#### [PROBLEM REQUIREMENTS]
Only lines with the string "computer" matter here; gather them from the material below.
- Opening Delimiter -
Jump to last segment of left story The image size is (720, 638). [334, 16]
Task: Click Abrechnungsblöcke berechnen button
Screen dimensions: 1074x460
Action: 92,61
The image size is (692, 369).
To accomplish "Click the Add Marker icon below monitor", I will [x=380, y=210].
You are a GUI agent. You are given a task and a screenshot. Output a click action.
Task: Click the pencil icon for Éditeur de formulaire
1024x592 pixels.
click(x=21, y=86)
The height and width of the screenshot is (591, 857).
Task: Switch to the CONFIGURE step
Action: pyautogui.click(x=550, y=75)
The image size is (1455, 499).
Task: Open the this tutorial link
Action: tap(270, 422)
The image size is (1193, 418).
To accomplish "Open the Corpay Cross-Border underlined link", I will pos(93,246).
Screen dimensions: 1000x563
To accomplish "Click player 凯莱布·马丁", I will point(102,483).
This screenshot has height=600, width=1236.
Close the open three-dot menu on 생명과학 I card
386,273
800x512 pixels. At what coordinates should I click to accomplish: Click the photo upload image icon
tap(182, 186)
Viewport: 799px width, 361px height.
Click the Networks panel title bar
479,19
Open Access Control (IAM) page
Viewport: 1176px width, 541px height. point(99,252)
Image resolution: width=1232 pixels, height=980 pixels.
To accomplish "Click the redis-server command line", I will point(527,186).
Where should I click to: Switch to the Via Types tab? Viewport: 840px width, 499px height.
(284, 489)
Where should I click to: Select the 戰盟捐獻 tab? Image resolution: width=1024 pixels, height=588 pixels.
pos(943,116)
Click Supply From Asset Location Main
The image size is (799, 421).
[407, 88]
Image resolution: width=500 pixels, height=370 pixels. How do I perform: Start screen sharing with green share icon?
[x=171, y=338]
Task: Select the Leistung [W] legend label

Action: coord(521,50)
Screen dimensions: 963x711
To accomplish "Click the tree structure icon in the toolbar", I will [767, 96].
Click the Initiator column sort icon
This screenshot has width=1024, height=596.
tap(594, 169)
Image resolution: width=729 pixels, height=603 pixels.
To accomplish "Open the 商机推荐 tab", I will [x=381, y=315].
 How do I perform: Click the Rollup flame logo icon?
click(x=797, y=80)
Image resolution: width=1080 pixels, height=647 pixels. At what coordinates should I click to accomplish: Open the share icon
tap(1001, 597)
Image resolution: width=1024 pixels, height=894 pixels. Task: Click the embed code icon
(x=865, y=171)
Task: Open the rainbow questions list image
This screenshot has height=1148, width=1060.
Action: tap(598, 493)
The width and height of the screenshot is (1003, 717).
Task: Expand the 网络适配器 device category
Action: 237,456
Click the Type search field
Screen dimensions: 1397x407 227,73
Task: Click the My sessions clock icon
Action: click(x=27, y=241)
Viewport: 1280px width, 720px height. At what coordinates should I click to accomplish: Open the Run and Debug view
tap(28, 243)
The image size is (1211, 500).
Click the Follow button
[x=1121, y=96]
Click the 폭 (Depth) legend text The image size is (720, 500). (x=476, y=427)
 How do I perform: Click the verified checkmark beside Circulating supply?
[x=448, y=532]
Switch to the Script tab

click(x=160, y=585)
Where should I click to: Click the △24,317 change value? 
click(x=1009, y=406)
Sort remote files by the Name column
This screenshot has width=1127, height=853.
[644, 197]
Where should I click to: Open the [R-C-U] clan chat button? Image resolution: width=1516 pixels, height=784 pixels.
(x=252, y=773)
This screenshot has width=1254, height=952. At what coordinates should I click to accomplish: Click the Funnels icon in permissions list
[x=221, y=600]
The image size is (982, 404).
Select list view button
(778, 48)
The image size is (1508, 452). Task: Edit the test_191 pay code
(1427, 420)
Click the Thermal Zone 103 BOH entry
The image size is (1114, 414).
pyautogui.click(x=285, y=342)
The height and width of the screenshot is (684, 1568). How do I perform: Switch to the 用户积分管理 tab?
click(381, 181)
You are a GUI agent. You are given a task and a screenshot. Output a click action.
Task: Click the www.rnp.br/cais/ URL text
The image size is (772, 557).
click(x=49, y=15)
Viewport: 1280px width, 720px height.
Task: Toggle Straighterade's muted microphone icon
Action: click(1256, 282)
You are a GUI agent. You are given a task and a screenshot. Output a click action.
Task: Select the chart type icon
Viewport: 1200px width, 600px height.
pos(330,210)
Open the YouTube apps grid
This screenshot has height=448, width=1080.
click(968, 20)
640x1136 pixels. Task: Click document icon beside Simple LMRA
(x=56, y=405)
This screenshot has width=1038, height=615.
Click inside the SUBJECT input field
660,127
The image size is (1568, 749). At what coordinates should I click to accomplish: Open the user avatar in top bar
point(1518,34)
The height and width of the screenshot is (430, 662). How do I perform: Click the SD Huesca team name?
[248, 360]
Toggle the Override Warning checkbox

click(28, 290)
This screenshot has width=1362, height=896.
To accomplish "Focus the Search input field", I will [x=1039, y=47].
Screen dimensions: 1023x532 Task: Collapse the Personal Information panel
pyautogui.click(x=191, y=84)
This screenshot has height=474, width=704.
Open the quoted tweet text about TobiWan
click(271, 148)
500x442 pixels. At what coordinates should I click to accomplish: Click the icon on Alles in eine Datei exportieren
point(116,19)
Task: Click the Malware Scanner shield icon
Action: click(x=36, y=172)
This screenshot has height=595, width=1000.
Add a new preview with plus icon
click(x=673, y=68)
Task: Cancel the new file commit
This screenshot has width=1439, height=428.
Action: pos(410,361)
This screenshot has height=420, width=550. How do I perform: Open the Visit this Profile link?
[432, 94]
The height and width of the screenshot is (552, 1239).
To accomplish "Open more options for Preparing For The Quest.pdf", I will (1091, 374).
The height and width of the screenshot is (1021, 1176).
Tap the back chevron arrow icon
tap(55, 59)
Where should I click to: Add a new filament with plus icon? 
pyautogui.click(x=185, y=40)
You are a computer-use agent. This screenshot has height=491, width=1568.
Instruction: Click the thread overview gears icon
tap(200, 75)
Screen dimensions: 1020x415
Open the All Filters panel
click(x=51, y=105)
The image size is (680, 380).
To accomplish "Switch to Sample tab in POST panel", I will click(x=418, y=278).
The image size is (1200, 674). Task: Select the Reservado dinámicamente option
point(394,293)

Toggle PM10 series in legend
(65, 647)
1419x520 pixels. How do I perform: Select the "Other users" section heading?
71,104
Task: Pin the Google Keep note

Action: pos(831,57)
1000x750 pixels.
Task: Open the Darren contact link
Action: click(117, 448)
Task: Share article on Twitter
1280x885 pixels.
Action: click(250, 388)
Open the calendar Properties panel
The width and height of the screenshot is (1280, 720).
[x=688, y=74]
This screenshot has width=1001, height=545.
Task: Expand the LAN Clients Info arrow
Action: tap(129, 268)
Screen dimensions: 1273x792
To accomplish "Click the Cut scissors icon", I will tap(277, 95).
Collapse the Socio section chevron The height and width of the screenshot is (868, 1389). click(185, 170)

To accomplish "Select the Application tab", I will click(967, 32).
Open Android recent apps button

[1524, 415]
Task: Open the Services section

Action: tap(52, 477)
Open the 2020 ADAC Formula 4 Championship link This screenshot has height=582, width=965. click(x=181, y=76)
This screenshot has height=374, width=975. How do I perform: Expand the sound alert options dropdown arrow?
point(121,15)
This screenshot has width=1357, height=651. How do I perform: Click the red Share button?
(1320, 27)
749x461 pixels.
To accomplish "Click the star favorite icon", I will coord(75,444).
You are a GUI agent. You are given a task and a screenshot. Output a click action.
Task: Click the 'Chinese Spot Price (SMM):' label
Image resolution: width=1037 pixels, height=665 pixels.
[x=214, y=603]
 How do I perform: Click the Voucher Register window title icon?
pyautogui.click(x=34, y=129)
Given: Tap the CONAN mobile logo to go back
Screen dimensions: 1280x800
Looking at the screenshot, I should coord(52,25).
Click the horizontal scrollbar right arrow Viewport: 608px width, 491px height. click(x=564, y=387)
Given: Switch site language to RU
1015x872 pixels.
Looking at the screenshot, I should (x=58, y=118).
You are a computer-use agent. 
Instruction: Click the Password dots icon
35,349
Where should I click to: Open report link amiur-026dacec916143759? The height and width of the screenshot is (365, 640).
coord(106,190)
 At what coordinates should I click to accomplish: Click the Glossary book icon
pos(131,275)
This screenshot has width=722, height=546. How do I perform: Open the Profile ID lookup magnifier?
- Closing Delimiter -
#### [ANSWER SECTION]
You are a computer-use agent. This screenshot has height=491, width=1568.
You are a computer-use agent. 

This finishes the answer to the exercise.